Tuesday, December 8, 12:00pm - 1:30pm (EST)
PLEASE REGISTER FOR THIS SESSION AS PART OF NFG'S CONVENING SERIES AT WWW.NFG.ORG/2020SERIES. THIS CALENDAR INVITATION IS NOT A REGISTRATION.
The Zoom information for joining this session will only be sent to those who register for the series at www.nfg.org/2020series.
Technologies for Liberation: Moving Toward Abolitionist Futures
Funders increasingly have an analysis of how criminalization is affecting communities of color and how grassroots organizers are challenging it. What’s often missing in philanthropic analysis, however, is the role that technology is playing in deepening criminalization via new tactics of surveillance, policing and control. From the development of “digital prisons,” with electronic monitors expanding the reach of the carceral state, to tech companies colluding with ICE to expand surveillance and enable detention and deportation of migrant communities, to the FOSTA-SESTA laws that deploy internet censorship to make working conditions for sex workers more precarious, technology is is propelling and extending the mass criminalization of our communities.

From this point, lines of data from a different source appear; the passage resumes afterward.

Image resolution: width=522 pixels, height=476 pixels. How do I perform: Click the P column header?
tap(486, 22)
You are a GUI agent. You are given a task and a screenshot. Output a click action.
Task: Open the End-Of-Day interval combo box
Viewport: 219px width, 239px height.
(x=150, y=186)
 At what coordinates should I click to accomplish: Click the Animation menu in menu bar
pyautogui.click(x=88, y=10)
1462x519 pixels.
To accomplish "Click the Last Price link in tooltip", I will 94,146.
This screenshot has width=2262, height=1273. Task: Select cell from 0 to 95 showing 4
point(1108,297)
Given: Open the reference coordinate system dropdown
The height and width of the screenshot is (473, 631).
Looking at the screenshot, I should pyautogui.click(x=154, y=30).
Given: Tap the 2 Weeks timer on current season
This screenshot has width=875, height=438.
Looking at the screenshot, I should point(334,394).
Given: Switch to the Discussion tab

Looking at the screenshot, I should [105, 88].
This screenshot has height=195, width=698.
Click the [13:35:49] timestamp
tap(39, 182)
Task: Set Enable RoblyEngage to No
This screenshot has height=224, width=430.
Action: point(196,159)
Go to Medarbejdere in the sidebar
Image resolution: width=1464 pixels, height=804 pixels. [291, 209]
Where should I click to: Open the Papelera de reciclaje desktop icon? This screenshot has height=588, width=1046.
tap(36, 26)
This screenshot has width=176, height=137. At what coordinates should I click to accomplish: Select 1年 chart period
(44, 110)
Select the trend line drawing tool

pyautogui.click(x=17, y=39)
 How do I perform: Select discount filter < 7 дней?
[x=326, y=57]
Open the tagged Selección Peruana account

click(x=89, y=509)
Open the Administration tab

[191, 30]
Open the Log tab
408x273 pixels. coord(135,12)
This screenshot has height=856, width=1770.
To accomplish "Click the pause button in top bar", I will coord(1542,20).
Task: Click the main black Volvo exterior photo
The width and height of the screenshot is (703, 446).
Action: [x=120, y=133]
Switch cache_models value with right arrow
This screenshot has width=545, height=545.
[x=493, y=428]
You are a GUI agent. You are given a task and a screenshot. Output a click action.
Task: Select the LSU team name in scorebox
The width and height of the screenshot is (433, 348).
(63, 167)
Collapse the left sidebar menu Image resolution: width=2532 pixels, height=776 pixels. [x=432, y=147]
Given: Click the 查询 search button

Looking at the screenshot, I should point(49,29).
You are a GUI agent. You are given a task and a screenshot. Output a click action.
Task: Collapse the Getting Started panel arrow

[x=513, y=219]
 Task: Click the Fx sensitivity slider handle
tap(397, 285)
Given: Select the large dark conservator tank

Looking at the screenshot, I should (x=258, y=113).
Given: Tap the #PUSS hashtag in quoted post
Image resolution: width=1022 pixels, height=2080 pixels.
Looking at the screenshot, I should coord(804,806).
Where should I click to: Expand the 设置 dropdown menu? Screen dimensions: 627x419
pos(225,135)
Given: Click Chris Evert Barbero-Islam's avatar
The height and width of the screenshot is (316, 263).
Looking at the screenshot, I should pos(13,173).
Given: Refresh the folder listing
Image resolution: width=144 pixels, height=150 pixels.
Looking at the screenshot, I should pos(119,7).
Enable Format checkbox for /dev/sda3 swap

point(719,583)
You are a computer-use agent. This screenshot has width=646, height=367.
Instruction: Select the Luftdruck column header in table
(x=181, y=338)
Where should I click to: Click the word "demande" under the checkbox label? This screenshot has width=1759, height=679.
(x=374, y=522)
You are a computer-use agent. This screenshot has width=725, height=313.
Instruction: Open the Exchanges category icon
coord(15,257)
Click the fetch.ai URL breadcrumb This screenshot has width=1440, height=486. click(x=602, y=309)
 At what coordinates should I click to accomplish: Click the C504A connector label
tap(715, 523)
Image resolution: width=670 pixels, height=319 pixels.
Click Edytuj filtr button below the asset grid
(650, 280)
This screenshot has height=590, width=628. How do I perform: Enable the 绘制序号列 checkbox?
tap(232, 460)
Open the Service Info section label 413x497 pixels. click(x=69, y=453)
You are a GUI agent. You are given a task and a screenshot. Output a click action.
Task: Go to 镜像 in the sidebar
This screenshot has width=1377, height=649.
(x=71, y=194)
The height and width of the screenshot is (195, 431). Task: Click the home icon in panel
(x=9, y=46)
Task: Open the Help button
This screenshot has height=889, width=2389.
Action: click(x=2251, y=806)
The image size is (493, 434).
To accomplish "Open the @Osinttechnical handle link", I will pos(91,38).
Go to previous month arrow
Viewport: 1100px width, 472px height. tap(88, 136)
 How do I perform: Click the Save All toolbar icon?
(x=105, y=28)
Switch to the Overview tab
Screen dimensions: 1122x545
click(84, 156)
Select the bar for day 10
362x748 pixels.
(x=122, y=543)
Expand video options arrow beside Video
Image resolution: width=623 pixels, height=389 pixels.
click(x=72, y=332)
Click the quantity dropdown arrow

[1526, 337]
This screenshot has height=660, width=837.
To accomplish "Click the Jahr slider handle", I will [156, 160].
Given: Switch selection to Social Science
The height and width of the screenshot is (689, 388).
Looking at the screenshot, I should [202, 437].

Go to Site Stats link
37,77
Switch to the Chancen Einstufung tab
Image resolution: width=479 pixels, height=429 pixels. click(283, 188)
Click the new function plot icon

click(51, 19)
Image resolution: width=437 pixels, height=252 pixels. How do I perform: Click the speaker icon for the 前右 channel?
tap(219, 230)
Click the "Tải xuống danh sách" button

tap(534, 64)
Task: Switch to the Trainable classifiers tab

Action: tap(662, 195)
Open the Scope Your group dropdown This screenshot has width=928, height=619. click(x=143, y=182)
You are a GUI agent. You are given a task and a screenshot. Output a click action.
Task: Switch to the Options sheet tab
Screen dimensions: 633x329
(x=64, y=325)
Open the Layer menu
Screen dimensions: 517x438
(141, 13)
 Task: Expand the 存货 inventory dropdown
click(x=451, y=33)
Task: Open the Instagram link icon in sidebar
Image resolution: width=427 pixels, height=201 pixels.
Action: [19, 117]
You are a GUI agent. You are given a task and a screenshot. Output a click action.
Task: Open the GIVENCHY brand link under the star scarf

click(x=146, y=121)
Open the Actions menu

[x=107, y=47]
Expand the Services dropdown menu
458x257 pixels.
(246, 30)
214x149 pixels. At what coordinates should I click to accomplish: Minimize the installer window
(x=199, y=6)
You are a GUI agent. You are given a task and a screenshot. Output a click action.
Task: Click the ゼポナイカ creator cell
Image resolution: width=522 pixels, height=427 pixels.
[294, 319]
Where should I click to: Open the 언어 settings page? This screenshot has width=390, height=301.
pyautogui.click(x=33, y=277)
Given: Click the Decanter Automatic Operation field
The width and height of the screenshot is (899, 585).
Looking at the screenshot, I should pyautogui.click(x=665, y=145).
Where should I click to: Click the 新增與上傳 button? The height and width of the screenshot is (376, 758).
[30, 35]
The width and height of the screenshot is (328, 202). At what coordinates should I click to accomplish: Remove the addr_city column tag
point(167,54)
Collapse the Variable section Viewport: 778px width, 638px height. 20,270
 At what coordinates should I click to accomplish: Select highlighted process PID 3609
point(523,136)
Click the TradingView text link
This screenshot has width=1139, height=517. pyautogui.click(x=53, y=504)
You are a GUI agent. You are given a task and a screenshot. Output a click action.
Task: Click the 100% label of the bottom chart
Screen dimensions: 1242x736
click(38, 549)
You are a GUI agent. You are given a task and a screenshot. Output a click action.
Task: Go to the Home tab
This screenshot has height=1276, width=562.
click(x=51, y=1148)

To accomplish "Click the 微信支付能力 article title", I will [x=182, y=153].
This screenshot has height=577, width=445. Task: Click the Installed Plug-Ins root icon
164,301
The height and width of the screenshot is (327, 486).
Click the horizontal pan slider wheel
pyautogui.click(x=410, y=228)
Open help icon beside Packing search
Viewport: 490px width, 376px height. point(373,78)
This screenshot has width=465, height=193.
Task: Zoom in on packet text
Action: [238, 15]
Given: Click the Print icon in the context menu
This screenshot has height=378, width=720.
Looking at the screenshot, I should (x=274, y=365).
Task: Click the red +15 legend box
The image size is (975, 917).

Social justice movements are fighting back. They are exposing these systems of surveillance and policing via #NoDigital Prisons and #NoTechforICE, while defending and protecting their communities through physical and digital security strategies. Yet this work often falls through the cracks in philanthropy, with neither social justice nor technology-focused funders having a full analysis of how this system is working and what the points of intervention are. There is a pressing need for more resources for grassroots organizers to confront the repressive use of technology against their communities and movements. Centering the voices of organizers leading this work, this session will highlight the solutions they are putting forward and engage participants in discussion about how issues of technology and criminalization intersect with their funding strategies.